## What the task requires
Starting at the line with "Where should I", return every line through the final one of the data, word for word. Pictures stay out.
[Material shown Boundary: Start]
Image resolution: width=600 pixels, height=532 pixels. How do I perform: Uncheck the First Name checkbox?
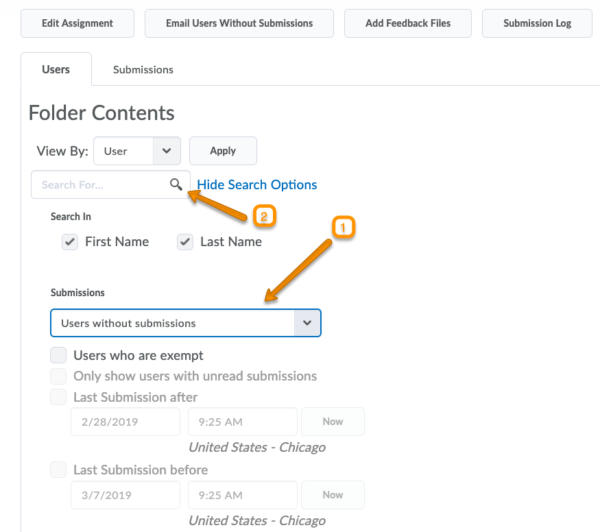click(69, 242)
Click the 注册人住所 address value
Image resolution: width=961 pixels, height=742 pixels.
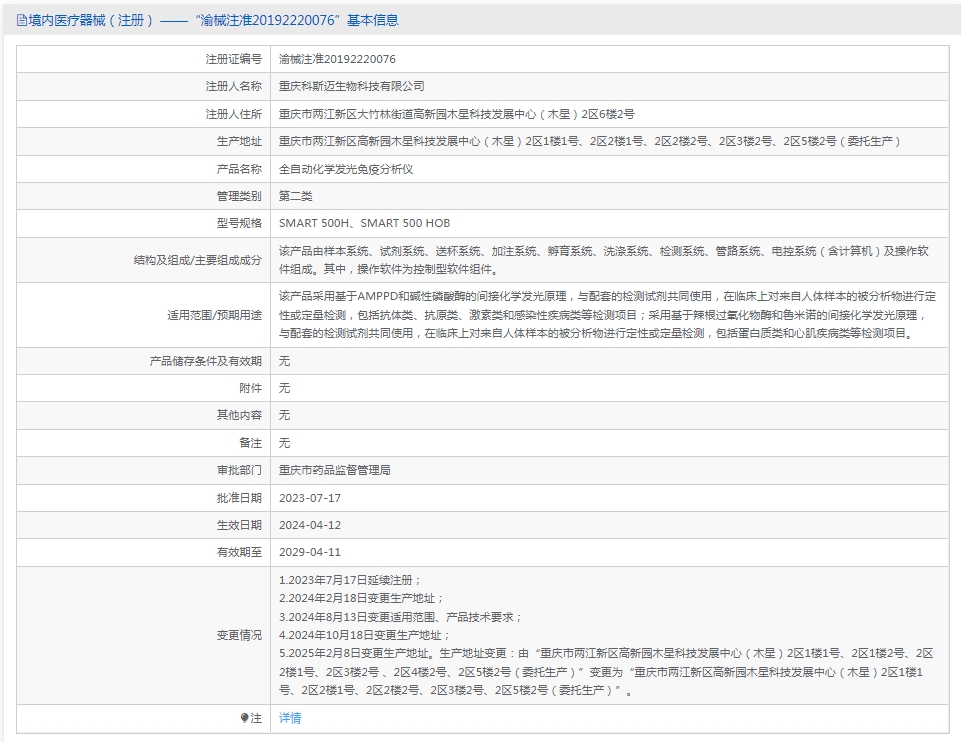click(456, 114)
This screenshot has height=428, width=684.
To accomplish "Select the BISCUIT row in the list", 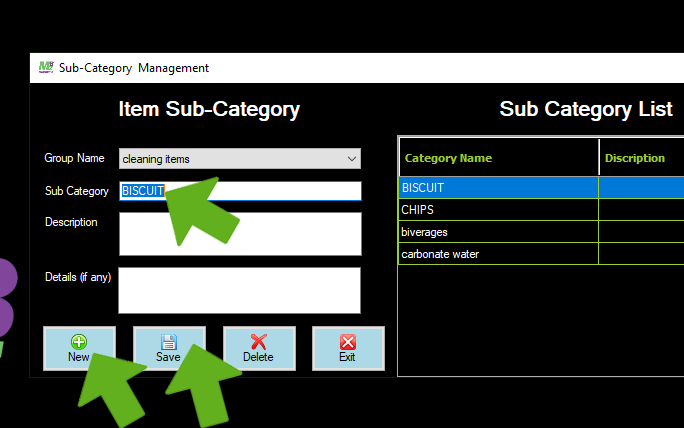I will (x=498, y=187).
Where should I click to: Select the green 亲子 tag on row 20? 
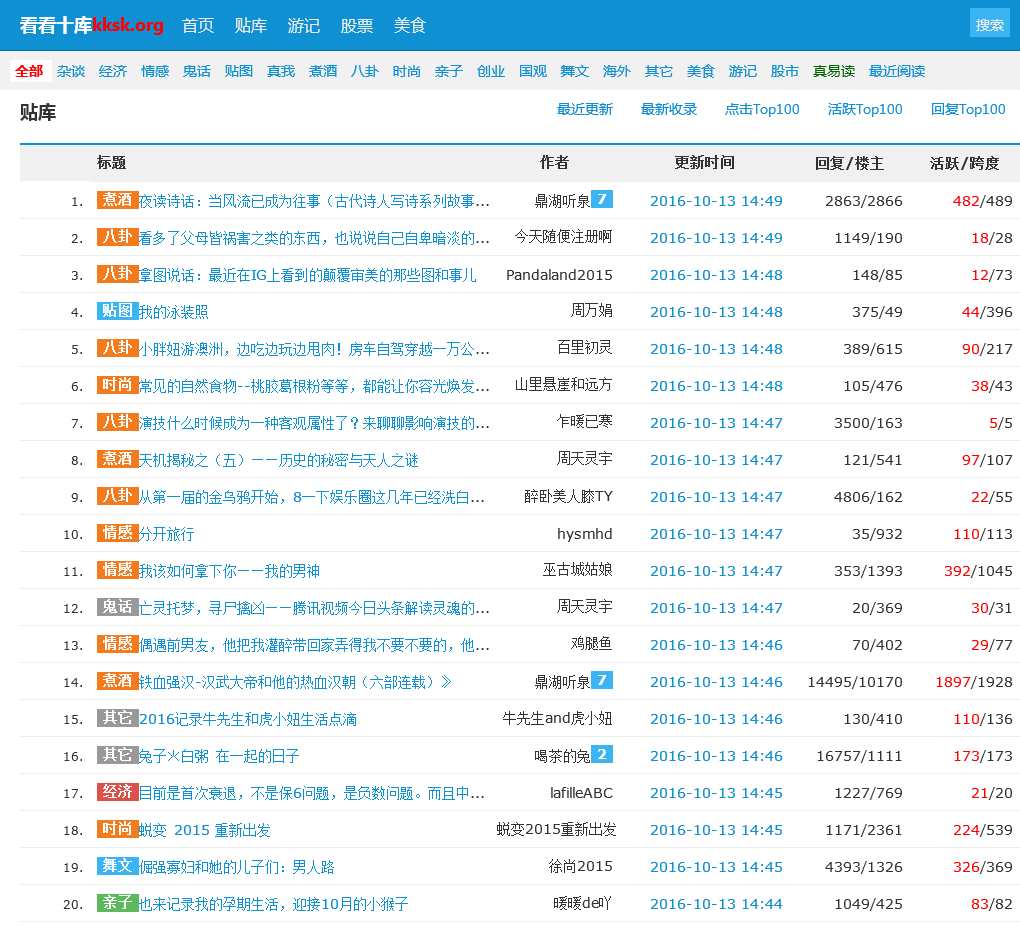[x=117, y=903]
[Material shown Boundary: End]
## Solution to this task
Where should I click to: Select the green 亲子 tag on row 20? 
[x=117, y=903]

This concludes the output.